I was in rough place , a place of isolation, darkness and sadness. I was searching for scriptures and inspirational things to help me through this time. It was during this time that I saw a saying that stuck with me,
“Sometimes God doesn’t change your situation, because He wants to change your heart”
I knew I had a choice. I could become bitter and stew in the anger, or I could say “God I don’t understand, and this all doesn’t’ make sense but I trust in You and Your promises”. I didn’t always feel like it but I trusted that He had a purpose in my journey… and slowly I began to heal.
6 months has passed. And as I was walking out my healing, I received the news that the same cousin who had previously had a baby boy, had been arrested for drugs. The baby and his brother would need someone to step up and give them a home, or they would become property of the state.

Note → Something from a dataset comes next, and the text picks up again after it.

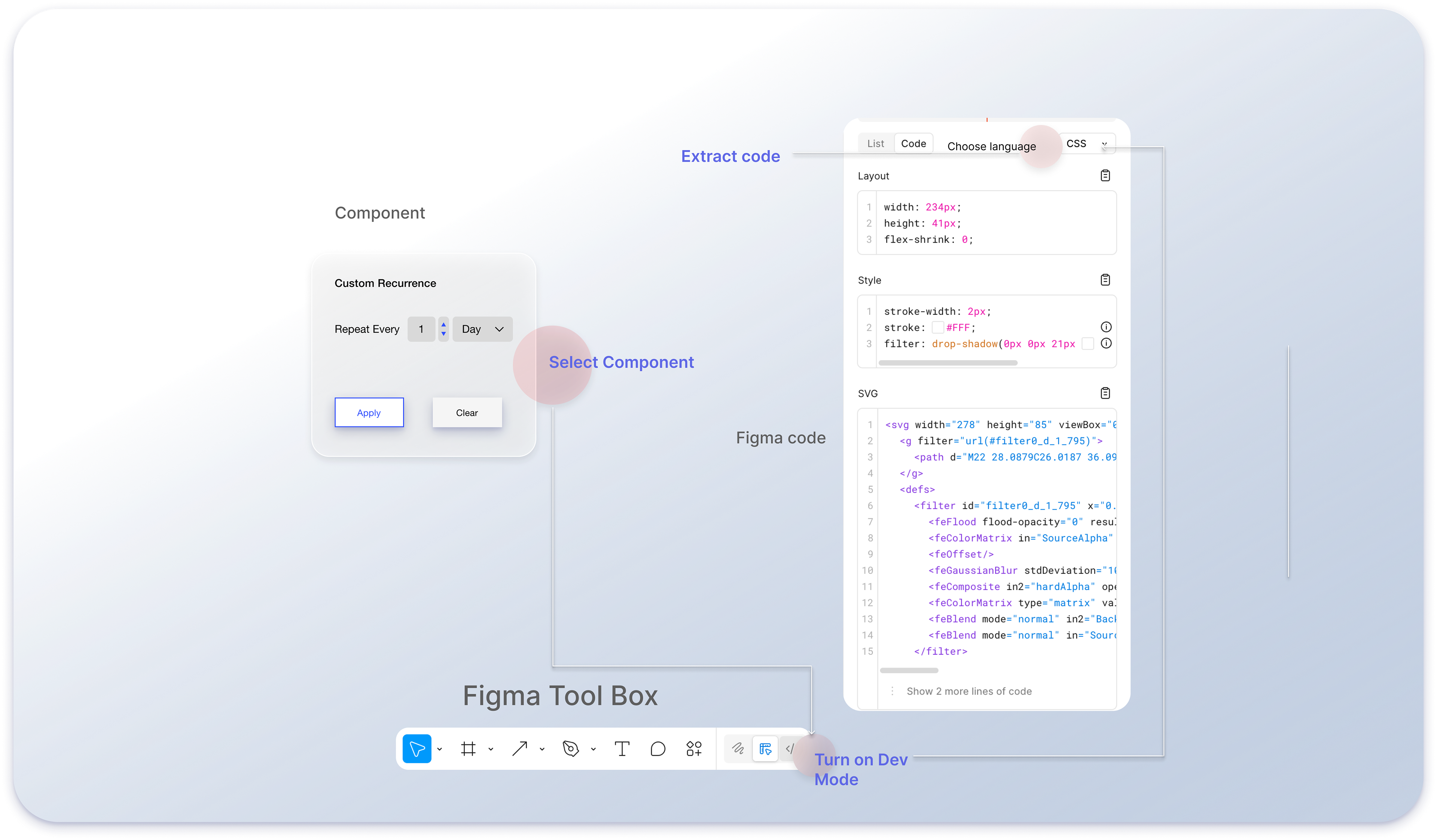Select the Frame tool
Viewport: 1437px width, 840px height.
click(468, 748)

I knew I had to do something, so with my husband’s agreement, I agreed to take them in for a year.
Before my miscarriage I had MY plan for my life. If I would have had my baby I know I wouldn’t have had the space in my home or heart to take on 2 more kids along with the 4 I would have already had.
It was then I remembered the saying that stuck with me through my miscarriage. God was wanting to change my heart, break me of my self absorbed thinking and living out MY plan.
These kids needed someone to love them, someone to break the cycle of insanity in their world. And 19 months later, I still have them.
I still have times where I get angry, disappointed, and feel like it’s just too hard to deal with. That is when I realize I’m focusing on the struggle, the here and now, the temporary situation.
There are times I have to shut out all the thoughts in my head and close my eyes and open my heart and just say here I am God, and here is my heart. The truth is that I only fail when I quit, when I give up. And I won’t.
God never promised things would be easy but He did promise to bring us through it and not only to bring us through, but give us the strength to do so.